I remember us talking at great length about many of the museum’s photographs, but some stick in my memory as having provoked more of a response from Christian than others. One of them is a portrait of a South Australian indigenous man with a heavily scarified chest, wrapped around the waist by a skin cloak. His hair is parted, and combed down the sides of his head, curling out slightly. The other shows three men (possibly including the same man to right), all with scarifications and body paint, their hair again combed in nineteenth-century fashion. These portraits in the collection had a particular resonance for Christian, and can be felt in the resulting work.

Studio portrait of three men from South Australia, circa 1860. Pitt Rivers Museum, University of Oxford (1998.249.33.5)

Studio portrait of three men from South Australia, circa 1860. Pitt Rivers Museum, University of Oxford (1998.249.33.5)

Although archival imagery is an inspiration for Christian generally, he is also inspired by the materiality and composition of a wide variety of images from many different reference points such as contemporary fashion, film, and music.
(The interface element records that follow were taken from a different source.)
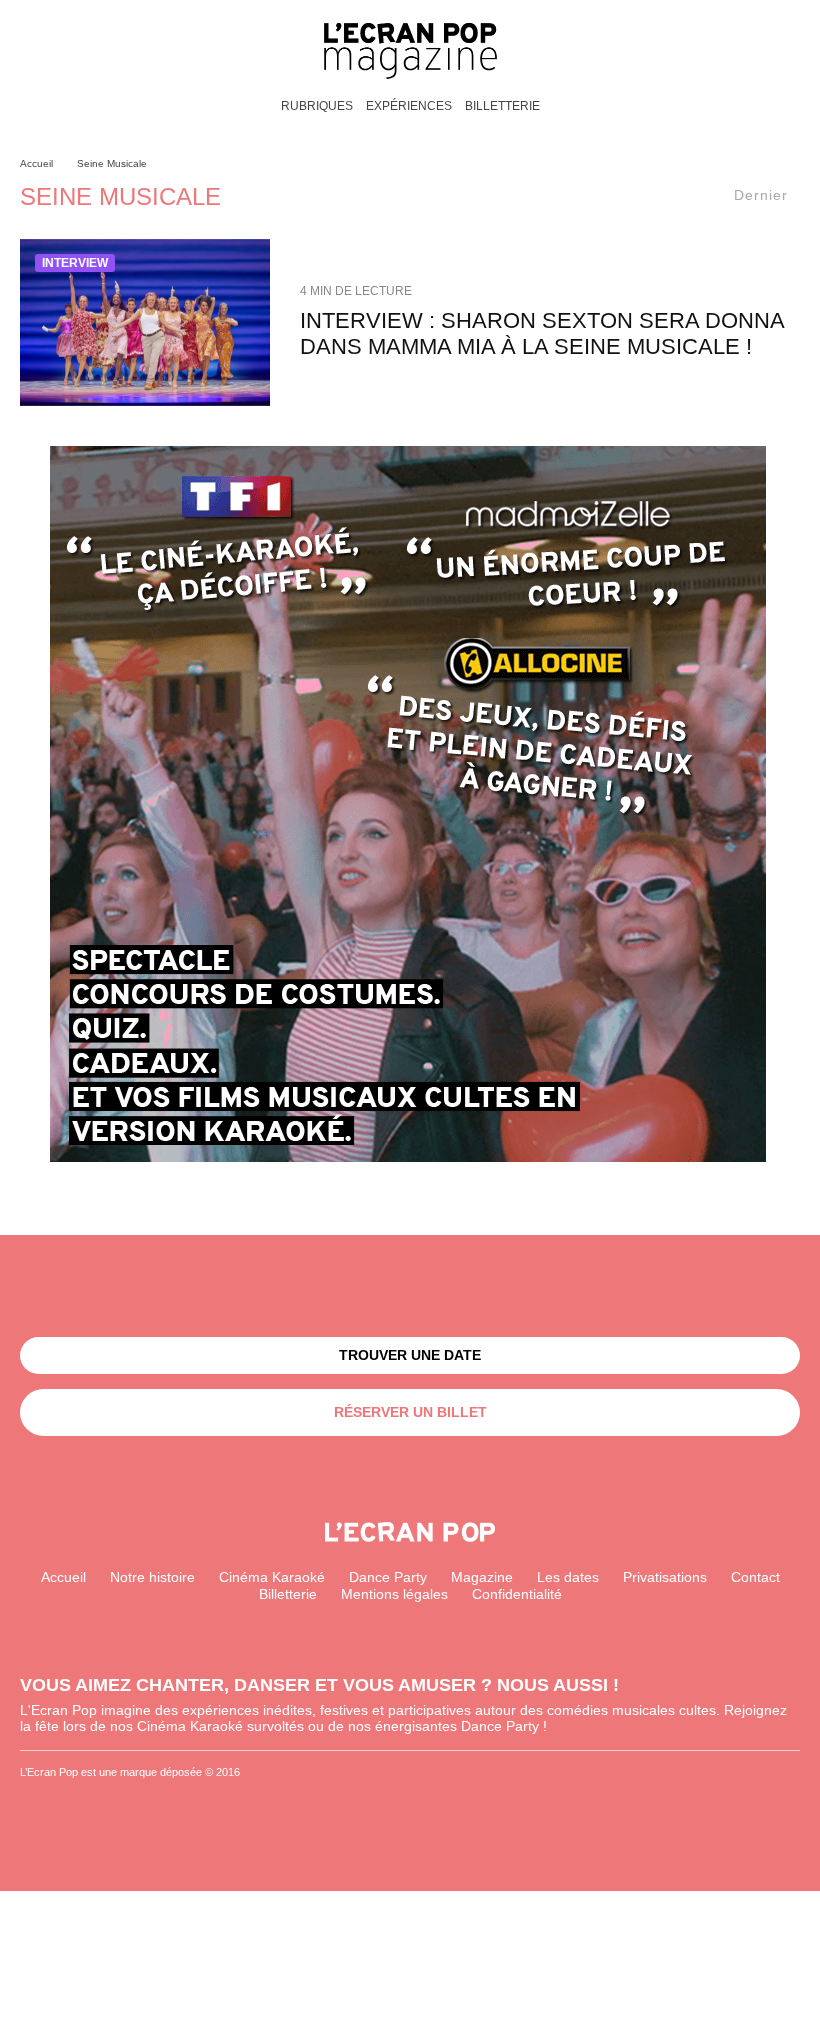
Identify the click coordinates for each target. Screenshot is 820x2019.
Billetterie (502, 106)
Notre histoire (152, 1577)
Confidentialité (517, 1594)
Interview (75, 263)
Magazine (482, 1577)
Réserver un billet (410, 1412)
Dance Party (388, 1577)
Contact (755, 1577)
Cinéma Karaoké (272, 1577)
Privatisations (665, 1577)
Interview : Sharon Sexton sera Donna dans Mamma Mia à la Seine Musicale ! (542, 333)
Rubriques (317, 106)
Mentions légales (394, 1594)
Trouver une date (410, 1355)
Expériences (409, 106)
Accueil (63, 1577)
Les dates (568, 1577)
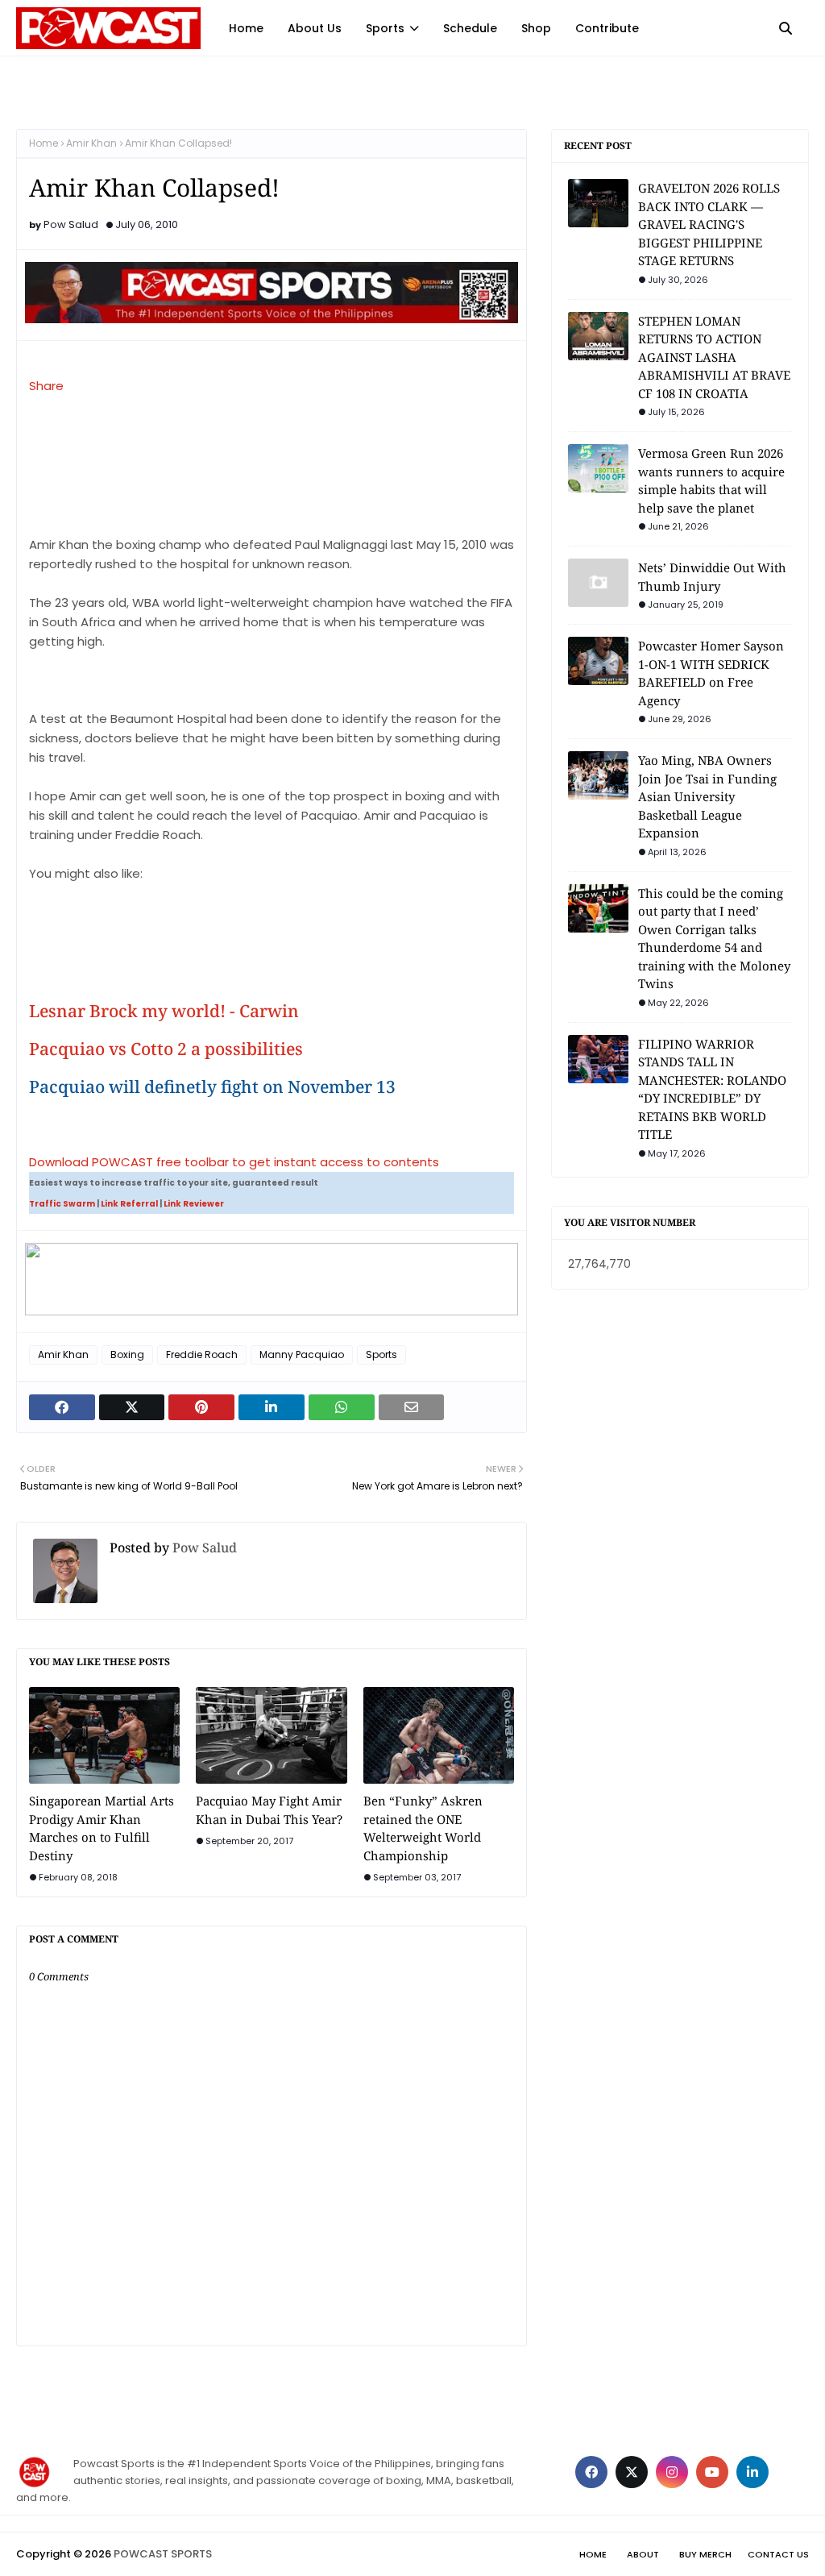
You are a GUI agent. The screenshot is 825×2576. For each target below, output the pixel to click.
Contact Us (778, 2554)
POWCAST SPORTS (163, 2553)
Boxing (127, 1354)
It is this playful blending of genres that not only makes his approach distinctive, it also resonates historically with the blending of scientific and popular genres in the archival imagery with which he engaged during the project.

One of the main points of reference to the historical archive in the work is the use of the more scientific end of nineteenth-century ‘ethnographic’ portraiture; head-and-shoulders, full-face, looking directly into the camera, as in the work of policeman Paul Foelsche of Darwin in the 1870s.

4.	Portrait of a Waggite man called Nabbang, 1879. Paul Foelsche, Darwin. Pitt Rivers Museum, University of Oxford (1998.249.19.10)

Portrait of a Waggite man called Nabbang, 1879. Paul Foelsche, Darwin. Pitt Rivers Museum, University of Oxford (1998.249.19.10)

As mentioned, one of the most interesting aspects of the collaboration was the exploration of what Christian called the ‘spiritual repatriation’ of the archive through art. Of course, the physical repatriation of Aboriginal human remains is also a process with deep spiritual signicance and resonance to those communities involved in receiving them. But in the case of archives – and in particular photographs – those ancestors held in the images remain in the storerooms of remote institutions even after copies have been returned or shared online.

Christian Thompson, Desert Melon (from We Bury Our Own, 2012)

Christian Thompson, Desert Melon (from We Bury Our Own, 2012)

The reproducibility of the photographic image means that the surface information it holds can easily be shared, especially in the digital age. But the images of ancestors, as ethnographic studies around the world now show us, are more than the chemical traces of light on a surface – they have a direct and spiritual connection to the person photographed, and so hold significant spiritual and emotive qualities. It is this creative tension, between the archive as a permanent ancestral resting place, and yet as a reproducible and dynamic historical resource, that lies at the heart of Christian’s concept of the exhibition space as a spiritual zone.

Christian Thompson, Lamenting the Flowers (from We Bury Our Own, 2012)

Christian Thompson, Lamenting the Flowers (from We Bury Our Own, 2012)

The scientific scrutiny of the colonial lens is dramatically inverted in We Bury Our Own however, with the indigenous appropriation of the means of representation through the self-portrait, as well as the inversion of a key marker of cultural identity – dress. By wearing Oxford academic dress in the portraits, Christian makes a powerful statement about historical and political processes of identity formation within contemporary Aboriginal communities. As one of the first two Aboriginal students at the University of Oxford, the reference to Oxford in the work is full of historical resonance. Charlie Perkins himself, after all, was the first Aboriginal person to become a university graduate, from the University of Sydney in 1965.

Christian Thompson, Forgiveness of Land (from We Bury Our Own, 2012)

Christian Thompson, Forgiveness of Land (from We Bury Our Own, 2012)

As a significant body of new work by an indigenous artist engaging with a European collection, We Bury Our Own is a major outcome of this project. It even made the cover of the publication Anthropology Today! As the project website is published, and the historic images are made available to indigenous communities, many more creative engagements, appropriations, conversation and repatriations will hopefully take place.